---
title: "Multi-chain vault deployment: why 18+ networks matter"
description: "Liquidity lives across 18+ EVM chains. Here's how vault curators deploy identical strategies across networks with zero custom integration."
date: "2026-04-08"
author: "Lagoon"
category: "DeFi"
tags: ["multi-chain", "vaults", "EVM", "deployment", "ERC-7540", "L2"]
url: "https://lagoon.finance/blog/multi-chain-vault-deployment"
readingTime: "7 min read"
---


<Callout>
DeFi TVL is spread across 18+ EVM chains, with 32% of capital sitting outside Ethereum. Vault curators who deploy on a single chain leave that capital untouched. Lagoon's Vault Factory deploys identical ERC-7540 contracts across every supported network, with the same governance, fees, and audit coverage.
</Callout>

## Introduction

Ethereum still commands roughly 68% of all DeFi total value locked (TVL), but the other 32%, over $40 billion, is distributed across Layer 2s (L2s), alt-L1s, and emerging chains. Base alone holds $4.1 billion. Arbitrum sits at $2.8 billion. Avalanche, Sonic, and a growing list of newer networks each carry hundreds of millions to billions in capital.

At Lagoon, we have deployed over 800 vaults across 18+ EVM chains to date. That cross-chain visibility shows us something consistent: capital follows opportunity, and opportunity is not chain-specific. A stablecoin lending strategy that works on Ethereum works just as well on Arbitrum, often with lower gas costs and different LP demographics. The question is not whether to go multi-chain; it's how to do it without fragmenting your operational overhead.

* DIRECTIONS *
In the multi-chain vault article, how many vaults does Lagoon say it has deployed to date?

* SUPPLIED RECORDS *
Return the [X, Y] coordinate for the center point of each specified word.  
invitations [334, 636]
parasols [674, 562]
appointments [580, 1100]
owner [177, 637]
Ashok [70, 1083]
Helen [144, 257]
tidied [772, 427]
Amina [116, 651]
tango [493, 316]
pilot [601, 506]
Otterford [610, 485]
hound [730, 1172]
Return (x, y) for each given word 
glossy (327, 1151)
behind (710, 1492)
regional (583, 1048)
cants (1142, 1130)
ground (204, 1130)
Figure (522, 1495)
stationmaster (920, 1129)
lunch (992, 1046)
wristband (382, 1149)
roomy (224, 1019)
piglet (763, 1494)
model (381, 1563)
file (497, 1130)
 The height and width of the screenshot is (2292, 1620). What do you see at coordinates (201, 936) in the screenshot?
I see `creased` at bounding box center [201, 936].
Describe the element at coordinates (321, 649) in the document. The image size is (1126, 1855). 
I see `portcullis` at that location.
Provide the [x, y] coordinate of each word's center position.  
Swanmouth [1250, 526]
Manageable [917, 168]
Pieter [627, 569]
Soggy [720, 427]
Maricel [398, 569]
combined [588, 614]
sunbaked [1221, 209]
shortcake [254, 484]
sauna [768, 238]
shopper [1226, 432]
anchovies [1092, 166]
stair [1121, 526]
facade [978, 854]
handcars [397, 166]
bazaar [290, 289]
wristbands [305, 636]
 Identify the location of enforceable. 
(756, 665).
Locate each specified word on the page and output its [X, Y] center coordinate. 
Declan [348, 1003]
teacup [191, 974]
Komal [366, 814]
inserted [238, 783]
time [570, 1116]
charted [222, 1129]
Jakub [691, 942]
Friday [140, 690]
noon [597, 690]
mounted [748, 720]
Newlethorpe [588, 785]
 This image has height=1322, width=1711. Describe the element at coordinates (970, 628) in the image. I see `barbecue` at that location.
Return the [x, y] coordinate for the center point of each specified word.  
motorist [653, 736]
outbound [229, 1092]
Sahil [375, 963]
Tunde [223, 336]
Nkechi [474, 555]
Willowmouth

* REPLY TO THE EXERCISE *
Over 800 vaults across 18+ EVM chains.